STRESS AND BRAIN FUNCTION

The medial prefrontal cortex has been shown to inhibit the fear prompting amygdala. Chronically high levels of stress hormones called glucocorticoids can reduce medial prefrontal cortex activity thereby making us more prone to overt amygdala influence; therefore more emotionally raw and blown around by circumstance and our inner condition. The medial prefrontal cortex (mPFC) functions as a "switchboard operator" by receiving constant cognitive and emotional information from distant brain regions, making sense of them in relation to past experience, and directing the information to other regions to execute responses. The mPFC regulates stress responses through interaction with the hypothalamus, which controls levels of stress hormones (a.k.a., glucocorticoids), and activates the fight-or-flight response that helps in adaptation to mentally and physically challenging or threatening situations.

Brain scans reveal functional impairment and shrinkage of mPFC in depression and PTSD, and animal studies show that chronic stress causes nerve-cell atrophy and synapse loss. In research on the effect of stress on rats Jason Radley P.h.D of the Salk Institute for Biological Studies found that nearly one-third of all axospinous synapses on apical dendrites of pyramidal neurons in medial PFC are lost following repeated stress. He found that stress results in a significant (16%) decrease in apical dendritic spine density and a 20% loss of dendritic length in the same neurons. And this may be important cellular features of stress-related psychiatric disorders where the PFC is functionally impaired.

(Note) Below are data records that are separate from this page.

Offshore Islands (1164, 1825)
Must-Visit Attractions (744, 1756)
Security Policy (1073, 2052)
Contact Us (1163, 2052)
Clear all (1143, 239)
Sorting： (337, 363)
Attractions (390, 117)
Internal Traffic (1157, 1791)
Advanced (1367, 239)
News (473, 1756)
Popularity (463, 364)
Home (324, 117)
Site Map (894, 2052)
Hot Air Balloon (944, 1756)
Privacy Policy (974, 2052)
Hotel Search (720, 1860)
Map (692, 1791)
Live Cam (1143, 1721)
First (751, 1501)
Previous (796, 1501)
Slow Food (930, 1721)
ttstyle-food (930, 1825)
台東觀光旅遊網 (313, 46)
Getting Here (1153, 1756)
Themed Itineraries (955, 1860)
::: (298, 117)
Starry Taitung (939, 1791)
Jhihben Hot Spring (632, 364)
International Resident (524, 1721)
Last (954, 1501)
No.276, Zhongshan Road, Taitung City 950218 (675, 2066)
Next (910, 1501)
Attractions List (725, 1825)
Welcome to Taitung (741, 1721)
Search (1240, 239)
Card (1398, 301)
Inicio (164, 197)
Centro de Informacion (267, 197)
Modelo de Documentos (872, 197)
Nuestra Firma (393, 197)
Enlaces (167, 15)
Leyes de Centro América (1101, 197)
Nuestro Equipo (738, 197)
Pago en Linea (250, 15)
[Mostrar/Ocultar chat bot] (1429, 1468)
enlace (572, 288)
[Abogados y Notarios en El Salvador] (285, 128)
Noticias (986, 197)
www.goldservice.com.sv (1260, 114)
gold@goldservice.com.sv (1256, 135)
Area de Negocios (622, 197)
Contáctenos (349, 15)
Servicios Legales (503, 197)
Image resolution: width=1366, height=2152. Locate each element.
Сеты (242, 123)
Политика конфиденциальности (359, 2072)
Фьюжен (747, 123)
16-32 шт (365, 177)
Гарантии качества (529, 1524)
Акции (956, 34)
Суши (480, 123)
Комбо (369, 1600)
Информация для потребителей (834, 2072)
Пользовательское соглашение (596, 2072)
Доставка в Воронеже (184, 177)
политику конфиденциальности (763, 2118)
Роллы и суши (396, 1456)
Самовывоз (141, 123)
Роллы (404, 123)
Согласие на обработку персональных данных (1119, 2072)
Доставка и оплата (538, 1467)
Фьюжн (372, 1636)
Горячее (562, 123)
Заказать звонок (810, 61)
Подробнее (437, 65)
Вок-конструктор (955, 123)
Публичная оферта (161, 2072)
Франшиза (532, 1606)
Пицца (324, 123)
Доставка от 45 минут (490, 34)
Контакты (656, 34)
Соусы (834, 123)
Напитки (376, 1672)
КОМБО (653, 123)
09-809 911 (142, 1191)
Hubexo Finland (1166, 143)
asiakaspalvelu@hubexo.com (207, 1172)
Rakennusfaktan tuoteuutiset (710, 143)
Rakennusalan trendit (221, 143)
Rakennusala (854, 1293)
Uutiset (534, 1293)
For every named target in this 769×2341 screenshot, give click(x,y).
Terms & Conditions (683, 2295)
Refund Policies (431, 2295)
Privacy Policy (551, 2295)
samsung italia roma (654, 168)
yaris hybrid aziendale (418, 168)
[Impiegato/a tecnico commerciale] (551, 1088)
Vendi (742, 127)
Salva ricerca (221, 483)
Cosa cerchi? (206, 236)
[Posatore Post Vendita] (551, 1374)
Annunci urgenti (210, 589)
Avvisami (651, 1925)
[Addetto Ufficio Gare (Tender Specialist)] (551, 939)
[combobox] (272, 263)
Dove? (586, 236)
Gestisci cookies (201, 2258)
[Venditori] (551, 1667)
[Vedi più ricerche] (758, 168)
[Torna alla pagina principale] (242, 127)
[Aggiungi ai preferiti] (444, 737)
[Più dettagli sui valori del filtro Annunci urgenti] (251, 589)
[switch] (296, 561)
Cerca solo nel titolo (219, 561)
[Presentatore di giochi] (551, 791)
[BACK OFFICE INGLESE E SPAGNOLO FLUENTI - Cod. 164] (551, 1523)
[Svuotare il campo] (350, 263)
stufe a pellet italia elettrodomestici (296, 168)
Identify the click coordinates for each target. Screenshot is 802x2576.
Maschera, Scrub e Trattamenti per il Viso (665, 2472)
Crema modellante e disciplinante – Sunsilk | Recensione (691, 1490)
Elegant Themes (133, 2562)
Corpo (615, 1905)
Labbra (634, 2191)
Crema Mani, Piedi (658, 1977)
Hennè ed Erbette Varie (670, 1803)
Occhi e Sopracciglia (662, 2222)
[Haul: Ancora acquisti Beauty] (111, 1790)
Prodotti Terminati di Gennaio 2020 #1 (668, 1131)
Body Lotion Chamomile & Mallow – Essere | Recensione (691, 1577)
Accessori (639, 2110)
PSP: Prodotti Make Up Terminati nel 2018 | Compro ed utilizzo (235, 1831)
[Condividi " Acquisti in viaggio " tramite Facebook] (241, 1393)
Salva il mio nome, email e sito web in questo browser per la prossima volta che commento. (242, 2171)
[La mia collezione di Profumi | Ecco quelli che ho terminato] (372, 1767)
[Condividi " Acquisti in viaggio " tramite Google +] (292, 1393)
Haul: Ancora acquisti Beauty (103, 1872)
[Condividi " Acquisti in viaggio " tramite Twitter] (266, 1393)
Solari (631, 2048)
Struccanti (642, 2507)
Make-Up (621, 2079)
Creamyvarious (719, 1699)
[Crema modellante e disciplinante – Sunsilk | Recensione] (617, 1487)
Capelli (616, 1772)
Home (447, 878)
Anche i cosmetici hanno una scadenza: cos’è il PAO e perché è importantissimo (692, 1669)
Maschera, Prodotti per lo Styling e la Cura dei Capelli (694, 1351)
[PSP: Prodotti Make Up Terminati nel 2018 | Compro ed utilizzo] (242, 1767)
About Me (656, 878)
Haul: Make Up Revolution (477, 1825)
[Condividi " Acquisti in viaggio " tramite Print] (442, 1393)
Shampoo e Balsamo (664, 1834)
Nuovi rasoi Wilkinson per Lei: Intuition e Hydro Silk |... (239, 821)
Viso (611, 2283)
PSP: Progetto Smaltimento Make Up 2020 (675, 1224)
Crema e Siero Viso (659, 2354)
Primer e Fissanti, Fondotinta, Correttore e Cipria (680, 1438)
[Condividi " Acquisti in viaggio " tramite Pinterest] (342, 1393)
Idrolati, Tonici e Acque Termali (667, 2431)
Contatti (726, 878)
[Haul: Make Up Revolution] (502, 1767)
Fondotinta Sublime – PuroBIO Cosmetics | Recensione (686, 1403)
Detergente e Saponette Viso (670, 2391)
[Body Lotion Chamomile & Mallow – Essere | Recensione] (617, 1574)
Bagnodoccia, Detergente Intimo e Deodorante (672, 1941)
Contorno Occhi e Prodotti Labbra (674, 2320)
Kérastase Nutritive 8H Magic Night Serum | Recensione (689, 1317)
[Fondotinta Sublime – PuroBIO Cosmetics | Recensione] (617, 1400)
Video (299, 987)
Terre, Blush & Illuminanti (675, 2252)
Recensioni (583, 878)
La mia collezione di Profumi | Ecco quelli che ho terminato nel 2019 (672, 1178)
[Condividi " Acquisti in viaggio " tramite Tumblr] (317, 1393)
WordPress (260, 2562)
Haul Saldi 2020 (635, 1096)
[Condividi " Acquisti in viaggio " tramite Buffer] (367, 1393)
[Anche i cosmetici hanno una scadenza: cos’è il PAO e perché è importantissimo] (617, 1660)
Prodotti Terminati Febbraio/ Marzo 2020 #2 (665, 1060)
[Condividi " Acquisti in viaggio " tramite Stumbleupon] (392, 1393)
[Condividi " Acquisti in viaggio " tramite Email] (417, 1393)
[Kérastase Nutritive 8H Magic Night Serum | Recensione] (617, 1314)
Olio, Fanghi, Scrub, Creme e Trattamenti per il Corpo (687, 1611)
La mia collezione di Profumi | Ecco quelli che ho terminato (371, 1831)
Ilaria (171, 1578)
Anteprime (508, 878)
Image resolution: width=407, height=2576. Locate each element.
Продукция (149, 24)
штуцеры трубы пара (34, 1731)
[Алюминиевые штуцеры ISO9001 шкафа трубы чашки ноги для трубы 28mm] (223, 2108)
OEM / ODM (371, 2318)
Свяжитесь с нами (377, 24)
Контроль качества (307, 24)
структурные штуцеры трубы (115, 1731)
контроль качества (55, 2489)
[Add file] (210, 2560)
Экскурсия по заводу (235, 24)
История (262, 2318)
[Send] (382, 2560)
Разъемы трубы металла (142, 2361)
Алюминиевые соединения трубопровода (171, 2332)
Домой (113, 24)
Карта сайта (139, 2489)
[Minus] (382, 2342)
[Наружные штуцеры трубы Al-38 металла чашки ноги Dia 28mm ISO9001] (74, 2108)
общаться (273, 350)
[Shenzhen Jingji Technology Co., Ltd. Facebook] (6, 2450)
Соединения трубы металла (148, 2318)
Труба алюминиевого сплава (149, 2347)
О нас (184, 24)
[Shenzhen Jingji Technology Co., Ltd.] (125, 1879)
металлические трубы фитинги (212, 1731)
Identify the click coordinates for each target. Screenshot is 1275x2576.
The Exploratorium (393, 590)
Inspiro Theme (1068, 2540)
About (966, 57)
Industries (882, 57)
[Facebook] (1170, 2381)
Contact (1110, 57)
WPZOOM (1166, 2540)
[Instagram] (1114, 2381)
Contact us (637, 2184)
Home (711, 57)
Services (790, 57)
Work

For our growth, development, health and fulfillment we need stimulation rich environments...what this stimulation amounts to would differ between us monkeys...some would like more toys, others more playmates, others would want a bigger playground etc...Big Fun is an attempt to generate more stimulating conditions in which growth is possible. Our brains form a million new connections for every second of our lives, revealing the huge importance of our everyday experiences in making our brains what they are. Boredom makes us stupid--the richness of our environment affects our brain structure. With a more stimulating environment our brains develop denser neuron growth and increase the amount of certain synaptic proteins that the brain uses to relay messages between neurons.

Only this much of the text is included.